In my Loving Kindness group, I posed a question about feeling resentful after backing down from an awkward situation.
The man sitting opposite me said “Changing the narrative could mean that instead of feeling forced into a decision, it becomes your choice.”
Is changing narrative as easy as seeing silver linings under clouds, or seeing a new door when the familiar exit shuts, or is that over simplification?
Is changing narrative as easy as re-naming unwanted behaviour, calling an expensively priced dog a Terricolliedoodle instead of a mongrel, or announcing a train is unavoidably delayed when its downright late. Or is that Positive Spin; a job with a lofty title and equally high salary?
Jon Kabat Zinn, Professor Emeritus of all things Mindful, leads us to focus on breathing while imagining sky and clouds. Thoughts are not our mind; they are merely clouds that we can un-hook and allow to float away, which is an extremely useful narrative change for shedding anxiety.
Mindfulness in any form doesn’t just change the narrative chimp, it positively dismisses it and asks that instead we simply notice. Simple yes, but not easy.
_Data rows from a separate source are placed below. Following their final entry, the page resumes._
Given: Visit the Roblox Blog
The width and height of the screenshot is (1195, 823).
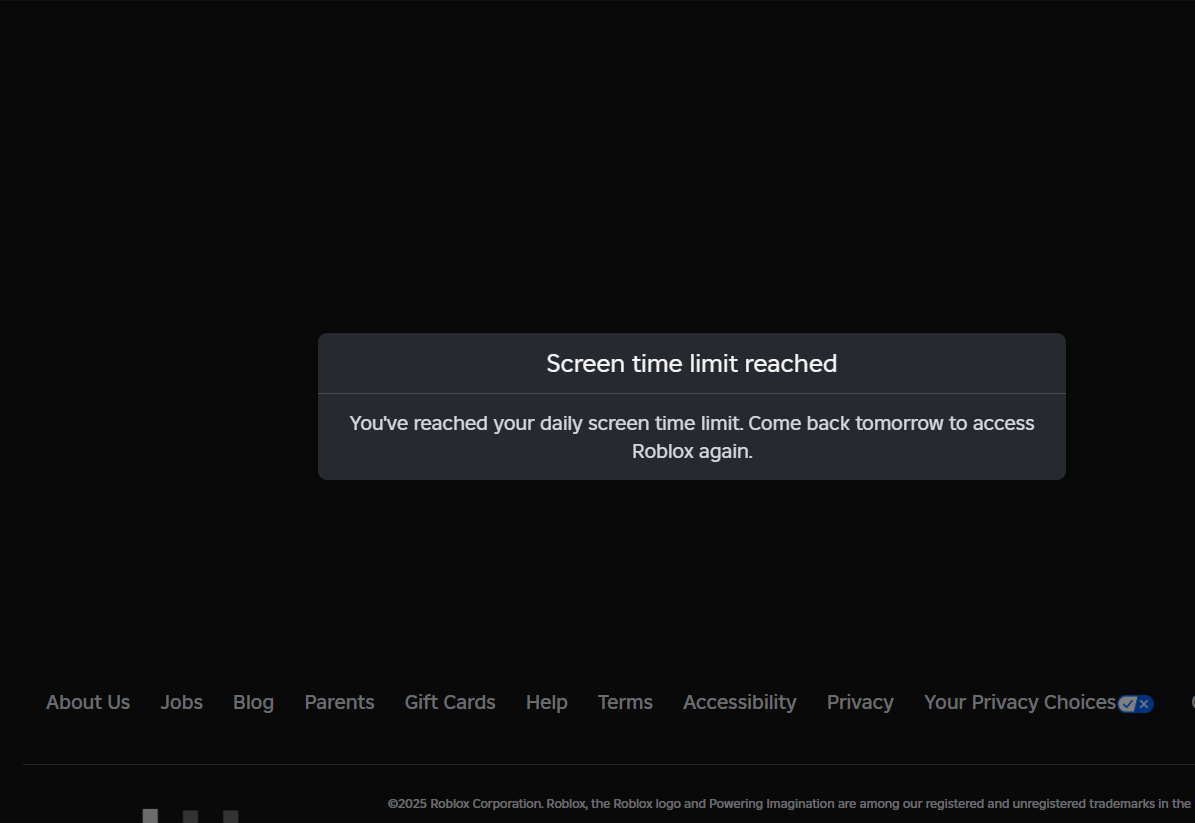Looking at the screenshot, I should [x=253, y=702].
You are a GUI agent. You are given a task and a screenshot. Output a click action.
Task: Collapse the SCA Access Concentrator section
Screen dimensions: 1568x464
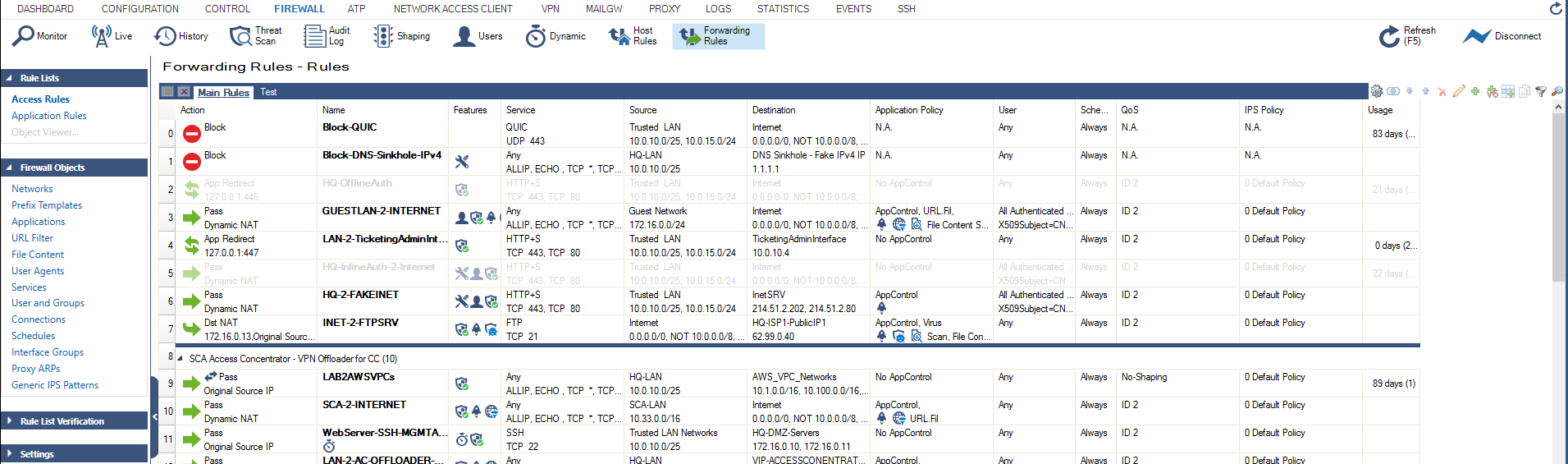point(181,359)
Is changing narrative something that needs to be learnt and practised, or do we absorb its use from others, to apply ad hoc. If changing narrative reveals a different perspective, does that make every life event a moveable feast, and problems only problems because that’s what we call them? Can we actually alter a situation by approaching it differently, or are we sidestepping what is plainly obvious in order to avoid misery. Do we ever change narrative of a happy or satisfying event?
If changing narrative is a practised skill with its own rules and limitations, where exactly are those limits?
Medication is an interesting example. Does medication change a narrative?
Our body and mind tells us we’re depressed and anxious. Some meds flood mood-changing Serotonin while others act on nerve patterns. Are they saving us the agony of climbing out a pit that feels too deep to scale, or are we silencing a narrative that’s desperate to be heard.
Would traumas be better if we re-named them Creative Sources? Would those of us needing to release the pressure of what we carry inside, be as empathetic with our creative output, if we led the lives we change narrative to create?
Does a heart by-pass change a hopeless narrative, cancer treatment a dire one- when ‘incurable’ becomes a synonym of ‘terminal’ what exactly does it change?
A strong belief in religion or spirituality, or even a nod to something more forceful, can change the narrative from ours to theirs. Will reading an ancient tract or repeating a mantra provide a different perspective, or just give permission for a current one, however heinous that may be?
For most of my adult life I’ve been fighting an illness I can’t beat; tenacity has become second nature. I’ve been asked many times for my secret, and I’ve always shrugged and suggested I must be very lucky.
It wasn’t until I properly- PROPERLY- began noticing how much I change narrative to lessen the burden, that I saw it as the tactic that saves my sanity.
Yes, it’s a good way to avoid the enormity of unavoidable truths, but it’s also a good way to accept them with equanimity. We don’t have to like everything, but neither do we have to shoulder too-heavy burdens. Invest in a trolley-on-wheels and carry them alongside. Forget them entirely when the terrain is difficult, secure in the knowledge they’ll find their own way home.
Perspective, changing narrative; you can’t change a situation but you can change the way you look at it.